# EXERCISE BRIEF
Reproduce the lines from the start through the line holding "About (21, 299)", inclusive, requests and all, and multiply every coordinate in the answers by 2.5, rounding to whole numbers with halves rounded up. Give only those lines.

# DATASET ENTRIES
** begin **
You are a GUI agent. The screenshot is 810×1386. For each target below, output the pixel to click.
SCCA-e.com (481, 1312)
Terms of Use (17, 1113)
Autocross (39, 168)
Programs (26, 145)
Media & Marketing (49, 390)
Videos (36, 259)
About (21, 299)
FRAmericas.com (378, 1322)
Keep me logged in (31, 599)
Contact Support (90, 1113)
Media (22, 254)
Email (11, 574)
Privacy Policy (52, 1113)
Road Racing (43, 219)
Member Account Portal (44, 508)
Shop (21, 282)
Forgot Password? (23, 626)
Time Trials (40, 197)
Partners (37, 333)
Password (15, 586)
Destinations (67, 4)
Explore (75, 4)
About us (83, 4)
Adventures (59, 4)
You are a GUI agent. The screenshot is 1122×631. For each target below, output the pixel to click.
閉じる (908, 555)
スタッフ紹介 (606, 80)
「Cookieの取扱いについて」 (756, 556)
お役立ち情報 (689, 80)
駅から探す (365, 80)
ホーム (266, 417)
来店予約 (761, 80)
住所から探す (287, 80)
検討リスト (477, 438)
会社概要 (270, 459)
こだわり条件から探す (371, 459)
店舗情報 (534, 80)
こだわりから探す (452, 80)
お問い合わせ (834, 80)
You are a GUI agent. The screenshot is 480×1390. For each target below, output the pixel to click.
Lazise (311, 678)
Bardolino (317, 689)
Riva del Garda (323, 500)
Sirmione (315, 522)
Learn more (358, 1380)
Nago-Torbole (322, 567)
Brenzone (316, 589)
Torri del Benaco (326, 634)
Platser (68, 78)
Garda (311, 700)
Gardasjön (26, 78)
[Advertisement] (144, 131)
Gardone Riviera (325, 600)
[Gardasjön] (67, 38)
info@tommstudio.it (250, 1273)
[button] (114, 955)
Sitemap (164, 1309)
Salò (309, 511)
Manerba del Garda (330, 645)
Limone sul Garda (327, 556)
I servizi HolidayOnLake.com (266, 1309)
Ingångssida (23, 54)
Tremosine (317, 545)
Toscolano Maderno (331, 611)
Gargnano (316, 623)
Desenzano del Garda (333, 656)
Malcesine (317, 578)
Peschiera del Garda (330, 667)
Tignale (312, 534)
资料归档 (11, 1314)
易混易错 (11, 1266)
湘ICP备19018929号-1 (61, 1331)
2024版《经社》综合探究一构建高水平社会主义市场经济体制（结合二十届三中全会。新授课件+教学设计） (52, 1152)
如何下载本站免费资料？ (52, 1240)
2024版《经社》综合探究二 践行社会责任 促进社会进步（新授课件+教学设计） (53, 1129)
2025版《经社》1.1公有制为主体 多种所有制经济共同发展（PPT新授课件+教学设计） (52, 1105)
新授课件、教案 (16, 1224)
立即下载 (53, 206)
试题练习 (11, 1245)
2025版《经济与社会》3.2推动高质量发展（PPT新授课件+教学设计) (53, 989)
** end **
# WORKED ANSWER
You are a GUI agent. The screenshot is 810×1386. For each target below, output the pixel to click.
SCCA-e.com (1203, 3280)
Terms of Use (43, 2783)
Autocross (98, 420)
Programs (65, 363)
Media & Marketing (123, 975)
Videos (90, 648)
About (53, 748)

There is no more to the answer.